EDIT: I had wanted this to be 'generalized' in a hand-wavy sort of way, but it just came off as 'incomplete' and 'horrible'. My bad!
I had this exact problem on a (tower) server just like you explain, and it was easy:
smartctl will output the serial number of the drive
Vendors sometimes ship their own specific tools, like hdparm, that will do the same.
So output the serial of the bad drive, and then use a dentist's mirror and a flashlight to find the drive.
On a rackmount you'll usually have indicator lights like other people have said, but I bet the same would apply.
Putting stickers on drives (depending on the design of the tray) may not be feasible. By the time the drive dies, the stickers could be dried up and fallen off.
ledctl (from package ledmon) is really the way to go with this.
or
will illuminate the drive fail light on your chassis for the specified drive. I provided two examples to illustrate that it doesn't matter HOW you identify the drive. You can use serial, name, etc... Whatever information is available to you can be used. The drives are referenced multiple ways under the /dev/ and /dev/disk/ path.

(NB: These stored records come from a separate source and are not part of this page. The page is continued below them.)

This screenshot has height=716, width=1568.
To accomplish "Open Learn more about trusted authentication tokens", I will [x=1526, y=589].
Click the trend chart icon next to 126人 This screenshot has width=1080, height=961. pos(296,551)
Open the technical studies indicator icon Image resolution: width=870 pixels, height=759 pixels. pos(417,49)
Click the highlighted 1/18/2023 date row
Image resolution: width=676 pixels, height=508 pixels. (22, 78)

To turn the light back off, just execute it again, changing locate to locate_off like so:
Usually you would have to hope that the connections are labeled in some fashion then work from the identity of the failed device. For example...and someone would have to comment to correct me...if you have two IDE channels, you have up to 2 drives on each, you could have sda, sdb, sdc, and sdd. If sdd failed it would be the second drive on the cable of the second IDE channel.

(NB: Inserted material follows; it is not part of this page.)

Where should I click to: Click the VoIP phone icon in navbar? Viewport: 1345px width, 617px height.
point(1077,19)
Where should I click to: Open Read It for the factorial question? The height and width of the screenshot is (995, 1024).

If it's SATA and like the system I have in the back room the ports are labeled for each of the sata drives. Again, drive lettering goes from a through whatever the drives go up to, starting at port 0 of the SATA connectors and moving up.
If there are any manufacturing differences, the dmesg |grep sd or dmesg|grep hd should yield some clues.

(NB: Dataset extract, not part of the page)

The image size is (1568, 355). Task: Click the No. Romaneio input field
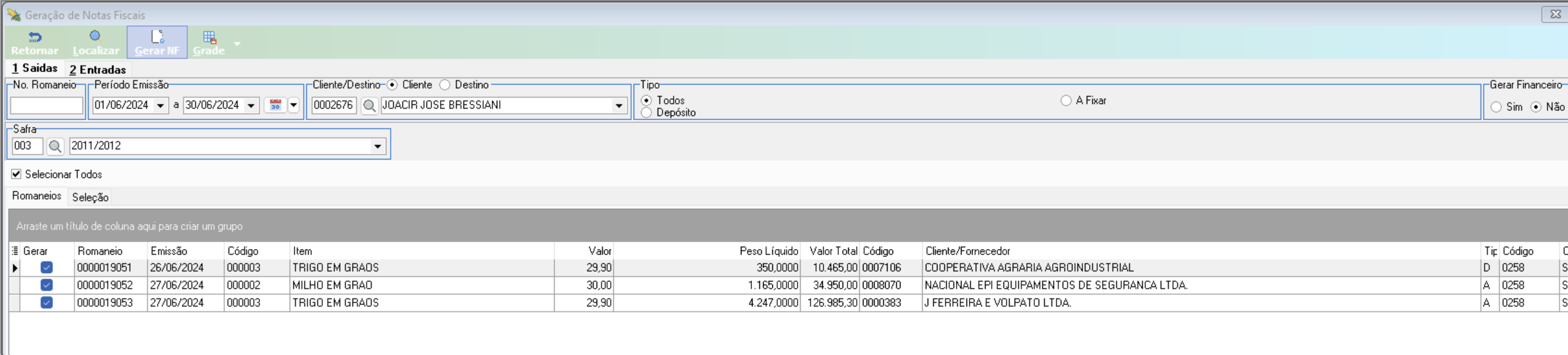[x=46, y=105]
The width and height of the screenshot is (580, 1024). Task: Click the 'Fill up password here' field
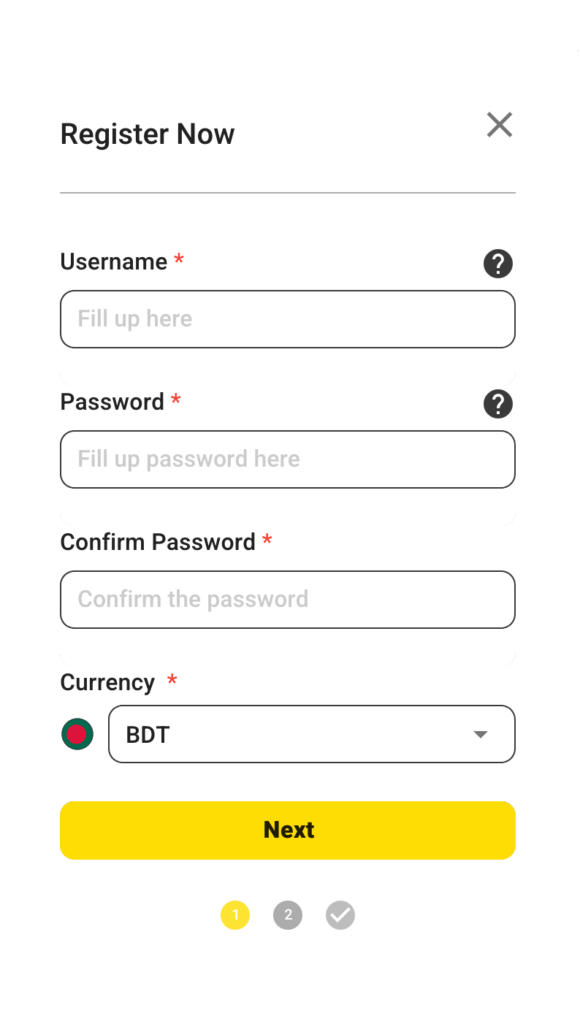(287, 459)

If you have the serial numbers available I think the hdparm command might give it to you in software so you can trace it that way. You might want to label the drives somewhere if that's the case so you don't have to worry about that when you find there's an issue.
...I knew there was another reason I preferred hardware RAID over software RAID...blinky lights. Really like the blinky lights.
EDIT: smartctl, not hdparm, gives the serial number. My bad.
If you have no locate light and can't easily find the serial numbers on the outside of the drives, sometimes this cheesy technique can help: create a LOT of activity on that specific drive and then look for the drive with the activity LED on solid. It's best to follow up with a more detailed check of the serial number, but this can help narrow the search.
E.g.:
# while true; do dd if=/dev/disk/by-id/scsi-drive-that-is-dying of=/dev/null; sleep 1; done
(The while loop is not technically needed, but it will keep things moving while you head to the data center. The "sleep 1" helps avoid the high CPU usage created by a fast loop if the "dd" fails due to say... the drive being disconnected.)
Some drives expose a locate "file" in
/sys
into which you can echo a 1 for turning the locate indicator light on or 0 for off.For short answer -- "lsscsi" For Detailed answer -- "lshw -c disk" will show you the HDD and SATA ports in which those connected.
Six internal HDDS? If they are external, hot swap drives, the hot swap carrier likely has an error light to help you identify the bad drive. Also many Raid management programs have an option to flash the light on a particular drive to determine which is which. If they are all internal with no lights, then you are down to your RAID software telling you which IDs are good, and looking at the SCSI IDs, etc to to figure it out. If they are set to auto, then your RAID controller doc should tell you what order in the SCSI chain the IDs are assigned. Good Luck. Take a backup now while things are still running!
At the very least the RAID software/controller which told you about the failed drive should tell you which drive had failed (id number). 0 is usually the one on the top left, moving down, then to the right (if in two or more columns). The ports are probably labeled.
When all else fails, you can identify the not-failed drives and work backwards.
Whichever drives activity lights do NOT come on are likely bad (and hopefully it's just one.) Note that if you have hot-spares configured, those won't light up either.
scsirastools has a set of tools that let you do various diagnostic tests on SCSI disks. You can also use sgmon to power down a disk under software control. This would at least let you identify the physical disk of you could locate it with the diagnostics.
If you have a hardware RAID controller the controller's BIOS or management software should have a facility that lets you identify bad disks.